→ **Set problem**
Transcribe the following records word for word, keeping every line as given.

→ **Extracted records**

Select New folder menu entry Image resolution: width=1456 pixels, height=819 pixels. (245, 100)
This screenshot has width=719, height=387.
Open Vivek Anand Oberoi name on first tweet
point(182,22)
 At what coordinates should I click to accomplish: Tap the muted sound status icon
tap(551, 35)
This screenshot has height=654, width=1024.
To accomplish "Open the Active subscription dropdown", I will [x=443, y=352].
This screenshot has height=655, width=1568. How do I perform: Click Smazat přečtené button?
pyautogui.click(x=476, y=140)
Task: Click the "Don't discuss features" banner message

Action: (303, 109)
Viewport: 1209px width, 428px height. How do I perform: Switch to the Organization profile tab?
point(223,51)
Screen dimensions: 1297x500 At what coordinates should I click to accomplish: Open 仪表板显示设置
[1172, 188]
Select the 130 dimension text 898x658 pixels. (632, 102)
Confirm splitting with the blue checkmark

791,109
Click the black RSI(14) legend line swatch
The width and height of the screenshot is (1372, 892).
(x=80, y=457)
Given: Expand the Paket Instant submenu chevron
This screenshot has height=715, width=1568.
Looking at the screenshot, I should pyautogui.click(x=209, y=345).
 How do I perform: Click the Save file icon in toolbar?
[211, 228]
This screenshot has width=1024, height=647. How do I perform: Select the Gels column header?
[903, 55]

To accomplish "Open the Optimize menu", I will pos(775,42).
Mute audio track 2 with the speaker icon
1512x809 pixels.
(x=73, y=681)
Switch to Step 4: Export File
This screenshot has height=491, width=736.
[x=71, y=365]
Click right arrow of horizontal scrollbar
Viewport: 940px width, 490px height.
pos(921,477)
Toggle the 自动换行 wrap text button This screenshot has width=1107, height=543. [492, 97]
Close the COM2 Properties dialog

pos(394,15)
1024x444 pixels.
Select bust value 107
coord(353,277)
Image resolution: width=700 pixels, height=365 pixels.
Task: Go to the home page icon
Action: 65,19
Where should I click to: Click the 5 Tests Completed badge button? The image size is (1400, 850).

→ **Full output**
Select New folder menu entry Image resolution: width=1456 pixels, height=819 pixels. (245, 100)
This screenshot has width=719, height=387.
Open Vivek Anand Oberoi name on first tweet
point(182,22)
 At what coordinates should I click to accomplish: Tap the muted sound status icon
tap(551, 35)
This screenshot has height=654, width=1024.
To accomplish "Open the Active subscription dropdown", I will [x=443, y=352].
This screenshot has height=655, width=1568. How do I perform: Click Smazat přečtené button?
pyautogui.click(x=476, y=140)
Task: Click the "Don't discuss features" banner message

Action: (303, 109)
Viewport: 1209px width, 428px height. How do I perform: Switch to the Organization profile tab?
point(223,51)
Screen dimensions: 1297x500 At what coordinates should I click to accomplish: Open 仪表板显示设置
[1172, 188]
Select the 130 dimension text 898x658 pixels. (632, 102)
Confirm splitting with the blue checkmark

791,109
Click the black RSI(14) legend line swatch
The width and height of the screenshot is (1372, 892).
(x=80, y=457)
Given: Expand the Paket Instant submenu chevron
This screenshot has height=715, width=1568.
Looking at the screenshot, I should pyautogui.click(x=209, y=345).
 How do I perform: Click the Save file icon in toolbar?
[211, 228]
This screenshot has width=1024, height=647. How do I perform: Select the Gels column header?
[903, 55]

To accomplish "Open the Optimize menu", I will pos(775,42).
Mute audio track 2 with the speaker icon
1512x809 pixels.
(x=73, y=681)
Switch to Step 4: Export File
This screenshot has height=491, width=736.
[x=71, y=365]
Click right arrow of horizontal scrollbar
Viewport: 940px width, 490px height.
pos(921,477)
Toggle the 自动换行 wrap text button This screenshot has width=1107, height=543. [492, 97]
Close the COM2 Properties dialog

pos(394,15)
1024x444 pixels.
Select bust value 107
coord(353,277)
Image resolution: width=700 pixels, height=365 pixels.
Task: Go to the home page icon
Action: 65,19
Where should I click to: Click the 5 Tests Completed badge button? The image size is (1400, 850).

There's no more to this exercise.